**Work task:** Repeat every entry below exactly.

**Entries shown:**
****************************************
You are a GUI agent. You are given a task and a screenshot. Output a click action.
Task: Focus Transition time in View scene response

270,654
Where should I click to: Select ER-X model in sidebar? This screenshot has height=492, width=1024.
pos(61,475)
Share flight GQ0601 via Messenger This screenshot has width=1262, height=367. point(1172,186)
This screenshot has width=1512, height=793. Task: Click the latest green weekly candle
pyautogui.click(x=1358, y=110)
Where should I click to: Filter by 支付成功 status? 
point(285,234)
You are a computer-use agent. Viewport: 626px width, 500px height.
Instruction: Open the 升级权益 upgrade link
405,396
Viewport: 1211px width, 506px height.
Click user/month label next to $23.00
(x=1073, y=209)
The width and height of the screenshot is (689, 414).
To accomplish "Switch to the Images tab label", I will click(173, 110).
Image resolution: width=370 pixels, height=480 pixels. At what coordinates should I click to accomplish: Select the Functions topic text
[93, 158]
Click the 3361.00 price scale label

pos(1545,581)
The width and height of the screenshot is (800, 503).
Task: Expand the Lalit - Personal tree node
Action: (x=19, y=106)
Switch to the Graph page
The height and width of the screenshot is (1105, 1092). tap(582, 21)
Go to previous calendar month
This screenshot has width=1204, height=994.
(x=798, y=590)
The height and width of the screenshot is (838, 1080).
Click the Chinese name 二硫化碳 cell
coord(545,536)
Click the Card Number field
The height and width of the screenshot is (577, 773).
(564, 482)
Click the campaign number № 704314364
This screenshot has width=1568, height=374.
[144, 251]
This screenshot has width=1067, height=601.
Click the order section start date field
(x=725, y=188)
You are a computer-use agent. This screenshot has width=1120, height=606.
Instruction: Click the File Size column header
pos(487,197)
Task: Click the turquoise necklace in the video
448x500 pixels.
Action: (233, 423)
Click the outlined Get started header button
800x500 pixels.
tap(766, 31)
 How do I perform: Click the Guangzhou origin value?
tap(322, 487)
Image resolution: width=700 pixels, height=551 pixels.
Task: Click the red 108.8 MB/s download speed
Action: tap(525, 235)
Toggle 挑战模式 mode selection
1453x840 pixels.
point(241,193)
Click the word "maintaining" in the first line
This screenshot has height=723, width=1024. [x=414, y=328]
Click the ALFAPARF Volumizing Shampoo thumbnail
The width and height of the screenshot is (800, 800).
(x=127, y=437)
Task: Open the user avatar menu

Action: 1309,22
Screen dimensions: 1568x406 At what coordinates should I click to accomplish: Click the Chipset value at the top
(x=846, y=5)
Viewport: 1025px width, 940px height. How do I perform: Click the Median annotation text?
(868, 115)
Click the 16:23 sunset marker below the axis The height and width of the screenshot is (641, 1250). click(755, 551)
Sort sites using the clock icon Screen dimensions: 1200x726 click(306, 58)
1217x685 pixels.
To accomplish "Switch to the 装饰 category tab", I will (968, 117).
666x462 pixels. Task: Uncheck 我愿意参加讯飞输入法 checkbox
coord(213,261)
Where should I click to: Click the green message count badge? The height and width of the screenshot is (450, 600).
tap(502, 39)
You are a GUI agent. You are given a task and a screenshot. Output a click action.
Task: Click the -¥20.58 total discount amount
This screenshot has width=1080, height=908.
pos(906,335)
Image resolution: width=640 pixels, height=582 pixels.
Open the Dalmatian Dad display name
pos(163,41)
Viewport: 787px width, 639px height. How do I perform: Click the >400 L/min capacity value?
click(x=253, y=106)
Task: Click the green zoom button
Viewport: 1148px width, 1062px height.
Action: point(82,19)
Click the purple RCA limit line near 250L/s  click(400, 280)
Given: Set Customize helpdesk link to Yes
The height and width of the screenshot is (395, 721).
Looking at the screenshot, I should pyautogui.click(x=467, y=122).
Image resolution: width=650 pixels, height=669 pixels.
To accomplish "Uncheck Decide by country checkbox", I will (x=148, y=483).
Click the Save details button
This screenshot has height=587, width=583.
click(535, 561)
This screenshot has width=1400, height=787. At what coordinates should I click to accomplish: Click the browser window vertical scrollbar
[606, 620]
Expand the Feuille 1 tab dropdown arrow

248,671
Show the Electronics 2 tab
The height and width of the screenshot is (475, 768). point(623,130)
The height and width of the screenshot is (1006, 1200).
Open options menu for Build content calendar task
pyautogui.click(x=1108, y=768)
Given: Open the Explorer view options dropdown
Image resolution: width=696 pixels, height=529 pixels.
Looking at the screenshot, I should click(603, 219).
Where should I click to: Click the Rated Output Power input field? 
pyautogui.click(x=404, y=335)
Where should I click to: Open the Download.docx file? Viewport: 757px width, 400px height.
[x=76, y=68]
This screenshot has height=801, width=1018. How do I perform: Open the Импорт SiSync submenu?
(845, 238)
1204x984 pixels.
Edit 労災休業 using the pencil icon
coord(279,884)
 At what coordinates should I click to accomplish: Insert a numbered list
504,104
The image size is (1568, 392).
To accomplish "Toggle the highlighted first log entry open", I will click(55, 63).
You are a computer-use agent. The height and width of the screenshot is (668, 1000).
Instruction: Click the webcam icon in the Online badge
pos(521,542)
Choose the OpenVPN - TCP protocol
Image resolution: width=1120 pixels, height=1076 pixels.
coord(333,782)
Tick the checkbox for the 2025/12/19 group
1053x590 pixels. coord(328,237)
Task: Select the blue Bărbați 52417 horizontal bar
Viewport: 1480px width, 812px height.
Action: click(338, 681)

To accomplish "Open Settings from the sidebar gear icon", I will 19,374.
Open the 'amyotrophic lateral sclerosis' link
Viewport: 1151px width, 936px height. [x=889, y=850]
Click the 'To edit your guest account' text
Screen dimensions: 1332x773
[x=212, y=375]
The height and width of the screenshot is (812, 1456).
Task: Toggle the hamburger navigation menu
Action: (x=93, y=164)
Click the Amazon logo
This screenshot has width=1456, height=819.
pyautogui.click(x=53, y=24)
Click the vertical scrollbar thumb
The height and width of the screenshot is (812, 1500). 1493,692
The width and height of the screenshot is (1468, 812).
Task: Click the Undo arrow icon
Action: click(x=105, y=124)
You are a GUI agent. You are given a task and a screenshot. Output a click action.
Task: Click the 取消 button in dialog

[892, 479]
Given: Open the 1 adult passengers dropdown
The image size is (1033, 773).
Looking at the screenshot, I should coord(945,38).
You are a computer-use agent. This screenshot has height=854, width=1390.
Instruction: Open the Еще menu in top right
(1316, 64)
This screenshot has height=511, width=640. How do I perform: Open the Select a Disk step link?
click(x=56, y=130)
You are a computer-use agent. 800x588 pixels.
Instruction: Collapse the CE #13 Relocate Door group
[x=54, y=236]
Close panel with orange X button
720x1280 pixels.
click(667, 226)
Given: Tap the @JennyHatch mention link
****************************************
**Expected answer:**
You are a GUI agent. You are given a task and a screenshot. Output a click action.
Task: Focus Transition time in View scene response

270,654
Where should I click to: Select ER-X model in sidebar? This screenshot has height=492, width=1024.
pos(61,475)
Share flight GQ0601 via Messenger This screenshot has width=1262, height=367. point(1172,186)
This screenshot has width=1512, height=793. Task: Click the latest green weekly candle
pyautogui.click(x=1358, y=110)
Where should I click to: Filter by 支付成功 status? 
point(285,234)
You are a computer-use agent. Viewport: 626px width, 500px height.
Instruction: Open the 升级权益 upgrade link
405,396
Viewport: 1211px width, 506px height.
Click user/month label next to $23.00
(x=1073, y=209)
The width and height of the screenshot is (689, 414).
To accomplish "Switch to the Images tab label", I will click(173, 110).
Image resolution: width=370 pixels, height=480 pixels. At what coordinates should I click to accomplish: Select the Functions topic text
[93, 158]
Click the 3361.00 price scale label

pos(1545,581)
The width and height of the screenshot is (800, 503).
Task: Expand the Lalit - Personal tree node
Action: (x=19, y=106)
Switch to the Graph page
The height and width of the screenshot is (1105, 1092). tap(582, 21)
Go to previous calendar month
This screenshot has width=1204, height=994.
(x=798, y=590)
The height and width of the screenshot is (838, 1080).
Click the Chinese name 二硫化碳 cell
coord(545,536)
Click the Card Number field
The height and width of the screenshot is (577, 773).
(564, 482)
Click the campaign number № 704314364
This screenshot has width=1568, height=374.
[144, 251]
This screenshot has width=1067, height=601.
Click the order section start date field
(x=725, y=188)
You are a computer-use agent. This screenshot has width=1120, height=606.
Instruction: Click the File Size column header
pos(487,197)
Task: Click the turquoise necklace in the video
448x500 pixels.
Action: (233, 423)
Click the outlined Get started header button
800x500 pixels.
tap(766, 31)
 How do I perform: Click the Guangzhou origin value?
tap(322, 487)
Image resolution: width=700 pixels, height=551 pixels.
Task: Click the red 108.8 MB/s download speed
Action: tap(525, 235)
Toggle 挑战模式 mode selection
1453x840 pixels.
point(241,193)
Click the word "maintaining" in the first line
This screenshot has height=723, width=1024. [x=414, y=328]
Click the ALFAPARF Volumizing Shampoo thumbnail
The width and height of the screenshot is (800, 800).
(x=127, y=437)
Task: Open the user avatar menu

Action: 1309,22
Screen dimensions: 1568x406 At what coordinates should I click to accomplish: Click the Chipset value at the top
(x=846, y=5)
Viewport: 1025px width, 940px height. How do I perform: Click the Median annotation text?
(868, 115)
Click the 16:23 sunset marker below the axis The height and width of the screenshot is (641, 1250). click(755, 551)
Sort sites using the clock icon Screen dimensions: 1200x726 click(306, 58)
1217x685 pixels.
To accomplish "Switch to the 装饰 category tab", I will (968, 117).
666x462 pixels. Task: Uncheck 我愿意参加讯飞输入法 checkbox
coord(213,261)
Where should I click to: Click the green message count badge? The height and width of the screenshot is (450, 600).
tap(502, 39)
You are a GUI agent. You are given a task and a screenshot. Output a click action.
Task: Click the -¥20.58 total discount amount
This screenshot has width=1080, height=908.
pos(906,335)
Image resolution: width=640 pixels, height=582 pixels.
Open the Dalmatian Dad display name
pos(163,41)
Viewport: 787px width, 639px height. How do I perform: Click the >400 L/min capacity value?
click(x=253, y=106)
Task: Click the green zoom button
Viewport: 1148px width, 1062px height.
Action: point(82,19)
Click the purple RCA limit line near 250L/s  click(400, 280)
Given: Set Customize helpdesk link to Yes
The height and width of the screenshot is (395, 721).
Looking at the screenshot, I should pyautogui.click(x=467, y=122).
Image resolution: width=650 pixels, height=669 pixels.
To accomplish "Uncheck Decide by country checkbox", I will (x=148, y=483).
Click the Save details button
This screenshot has height=587, width=583.
click(535, 561)
This screenshot has width=1400, height=787. At what coordinates should I click to accomplish: Click the browser window vertical scrollbar
[606, 620]
Expand the Feuille 1 tab dropdown arrow

248,671
Show the Electronics 2 tab
The height and width of the screenshot is (475, 768). point(623,130)
The height and width of the screenshot is (1006, 1200).
Open options menu for Build content calendar task
pyautogui.click(x=1108, y=768)
Given: Open the Explorer view options dropdown
Image resolution: width=696 pixels, height=529 pixels.
Looking at the screenshot, I should click(603, 219).
Where should I click to: Click the Rated Output Power input field? 
pyautogui.click(x=404, y=335)
Where should I click to: Open the Download.docx file? Viewport: 757px width, 400px height.
[x=76, y=68]
This screenshot has height=801, width=1018. How do I perform: Open the Импорт SiSync submenu?
(845, 238)
1204x984 pixels.
Edit 労災休業 using the pencil icon
coord(279,884)
 At what coordinates should I click to accomplish: Insert a numbered list
504,104
The image size is (1568, 392).
To accomplish "Toggle the highlighted first log entry open", I will click(55, 63).
You are a computer-use agent. The height and width of the screenshot is (668, 1000).
Instruction: Click the webcam icon in the Online badge
pos(521,542)
Choose the OpenVPN - TCP protocol
Image resolution: width=1120 pixels, height=1076 pixels.
coord(333,782)
Tick the checkbox for the 2025/12/19 group
1053x590 pixels. coord(328,237)
Task: Select the blue Bărbați 52417 horizontal bar
Viewport: 1480px width, 812px height.
Action: click(338, 681)

To accomplish "Open Settings from the sidebar gear icon", I will 19,374.
Open the 'amyotrophic lateral sclerosis' link
Viewport: 1151px width, 936px height. [x=889, y=850]
Click the 'To edit your guest account' text
Screen dimensions: 1332x773
[x=212, y=375]
The height and width of the screenshot is (812, 1456).
Task: Toggle the hamburger navigation menu
Action: (x=93, y=164)
Click the Amazon logo
This screenshot has width=1456, height=819.
pyautogui.click(x=53, y=24)
Click the vertical scrollbar thumb
The height and width of the screenshot is (812, 1500). 1493,692
The width and height of the screenshot is (1468, 812).
Task: Click the Undo arrow icon
Action: click(x=105, y=124)
You are a GUI agent. You are given a task and a screenshot. Output a click action.
Task: Click the 取消 button in dialog

[892, 479]
Given: Open the 1 adult passengers dropdown
The image size is (1033, 773).
Looking at the screenshot, I should coord(945,38).
You are a computer-use agent. This screenshot has height=854, width=1390.
Instruction: Open the Еще menu in top right
(1316, 64)
This screenshot has height=511, width=640. How do I perform: Open the Select a Disk step link?
click(x=56, y=130)
You are a computer-use agent. 800x588 pixels.
Instruction: Collapse the CE #13 Relocate Door group
[x=54, y=236]
Close panel with orange X button
720x1280 pixels.
click(667, 226)
Given: Tap the @JennyHatch mention link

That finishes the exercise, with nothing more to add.